Continued on the front page F term (reference) 4G069 AA02 AA08 BB06A BB06B BC26A BC26B BC64A BC64B CB07 CB10 DA05 4H006 AA02 AC45 BA13 BA16 BA30 BA81 BC10 BC11 BE30 BQ20 4H039 CA62 CC20 CC30

Claims (8)

[Claims] 1. A catalyst for selective oxidation of lower alkanes, comprising a Sb-Re composite oxide. 2. The method according to claim 1, wherein the Sb-Re composite oxide is SbRe.

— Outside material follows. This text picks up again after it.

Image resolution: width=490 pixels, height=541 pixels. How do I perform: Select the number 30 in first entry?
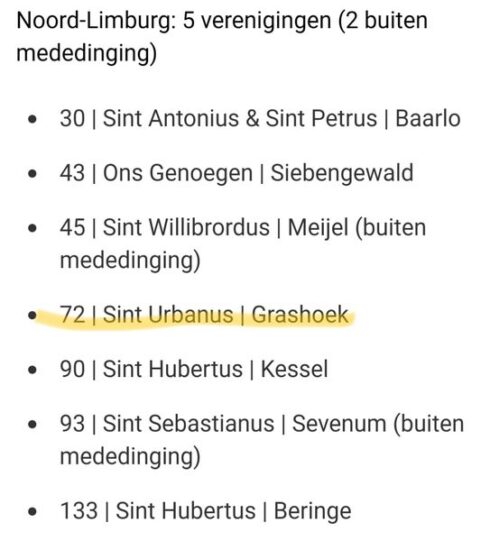[x=72, y=119]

_{2. The} catalyst for selective oxidation of lower alkanes according to claim 1, wherein the catalyst is ₂ O ₆ , Sb ₄ Re ₂ O ₁₃ or SbOREo ₄ .2H ₂ O. 3. The catalyst for selective oxidation reaction of lower alkane according to claim 1, wherein the lower alkane is isobutane. 4. A process for producing a corresponding alkene and / or a corresponding oxygen-containing compound, comprising subjecting a lower alkane to gas-phase catalytic oxidation with a molecular oxygen-containing gas in the presence of an Sb-Re composite oxide catalyst. 5. The method according to claim 1, wherein the Sb-Re composite oxide is SbRe.

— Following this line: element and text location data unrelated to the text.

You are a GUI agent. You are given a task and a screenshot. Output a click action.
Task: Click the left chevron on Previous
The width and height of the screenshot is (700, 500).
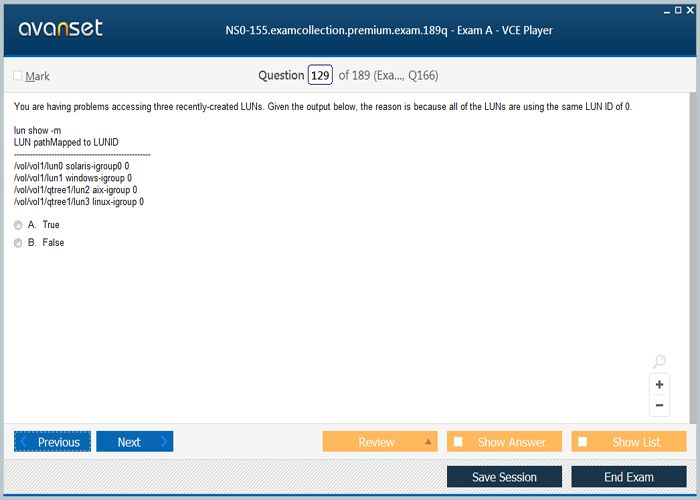(x=24, y=442)
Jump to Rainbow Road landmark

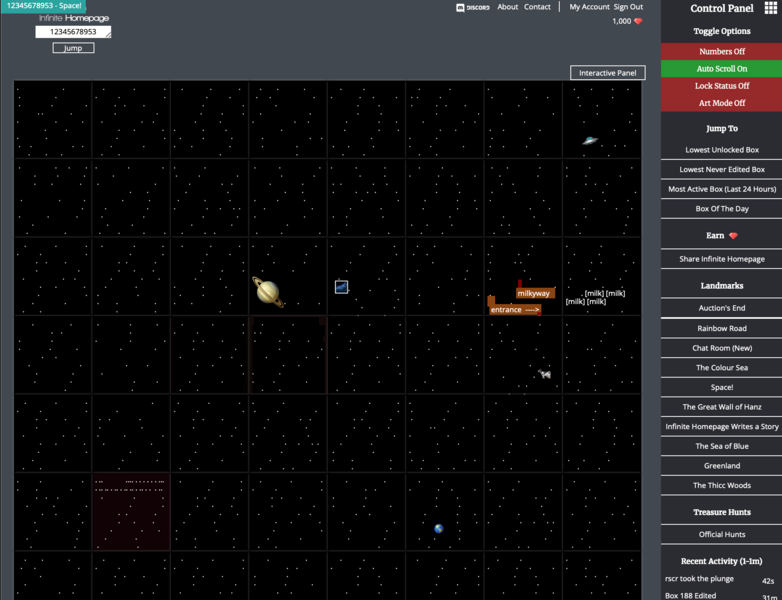[x=721, y=328]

The corresponding alkene and / or the alkene according to claim 4, characterized in that it is ₂ O ₆ , Sb ₄ Re ₂ O ₁₃ or SbOREo ₄ .2H ₂ O.
Or a method for producing a corresponding oxygen-containing compound. 6. The corresponding alkene and / or the corresponding oxygenated compound according to claim 4 or 5, wherein the lower alkane is isobutane, the corresponding alkene is isobutylene, and the corresponding oxygenated compound is methacrolein. Production method. 7. The gas phase catalytic oxidation, wherein the oxygen partial pressure is 30-60.
The pressure is set within a range of kPa.
7. The method for producing a corresponding alkene and / or a corresponding oxygen-containing compound according to any one of 6. 8. The method for producing a corresponding alkene and / or a corresponding oxygen-containing compound according to any one of claims 4 to 7, wherein the gas-phase catalytic oxidation is performed at a high temperature of 400 to 600 ° C.